EXERCISE REQUIREMENTS — An exact repetition of the data below, without images, is the expected answer.

INFORMATION GIVEN —
[Start of Attachment]

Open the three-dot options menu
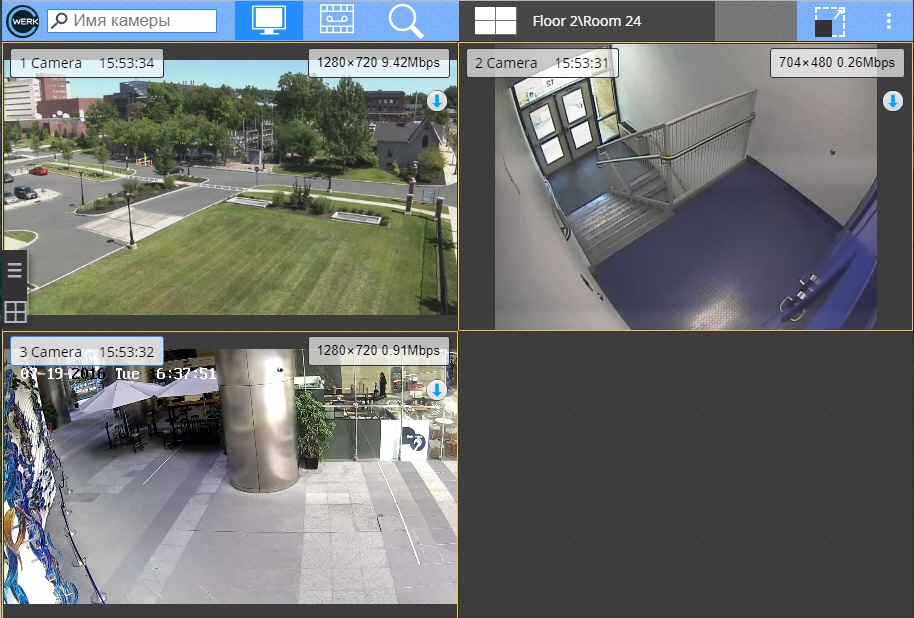 [889, 21]
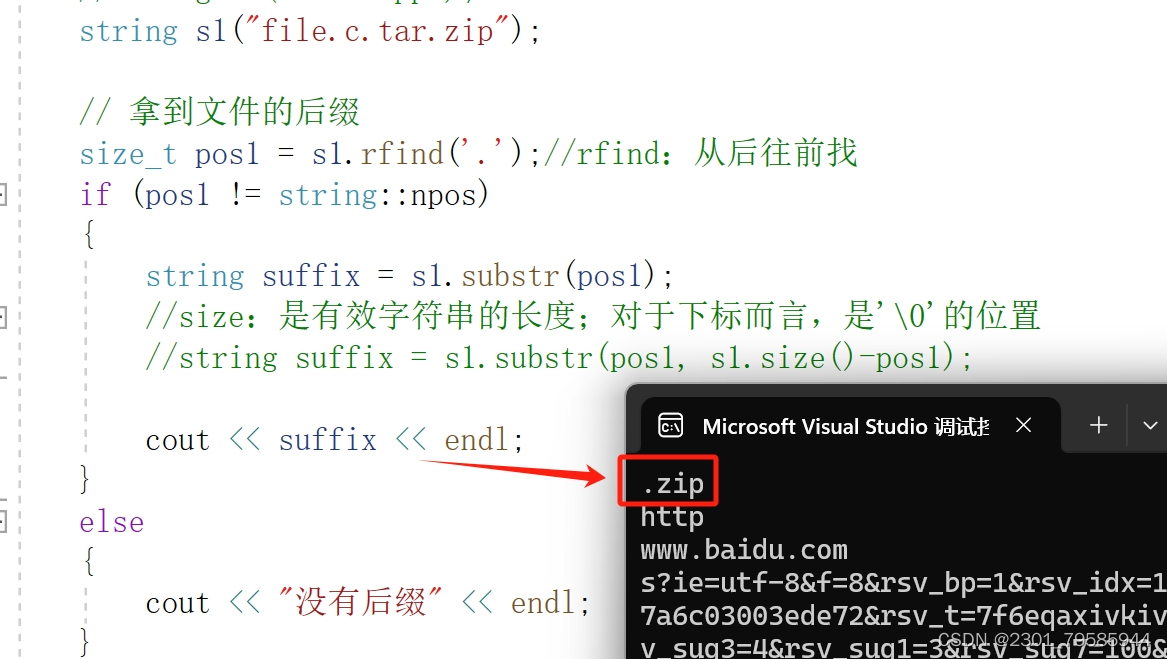Click the commented s1.size()-pos1 line
The width and height of the screenshot is (1167, 659).
coord(559,358)
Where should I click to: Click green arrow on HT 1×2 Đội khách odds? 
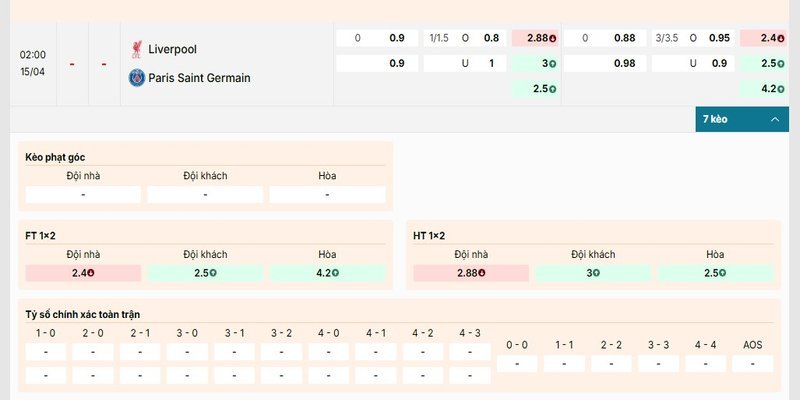tap(596, 273)
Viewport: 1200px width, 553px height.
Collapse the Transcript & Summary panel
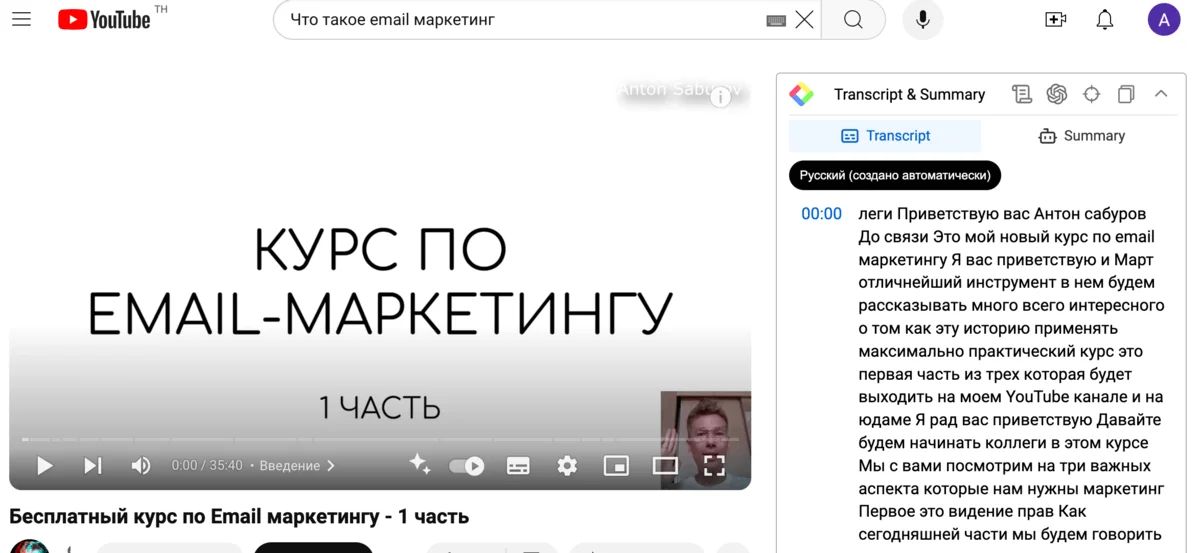tap(1161, 94)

[End of Attachment]

RESULT —
Open the three-dot options menu
 [889, 21]
Click the commented s1.size()-pos1 line
The width and height of the screenshot is (1167, 659).
coord(559,358)
Where should I click to: Click green arrow on HT 1×2 Đội khách odds? 
tap(596, 273)
Viewport: 1200px width, 553px height.
Collapse the Transcript & Summary panel
tap(1161, 94)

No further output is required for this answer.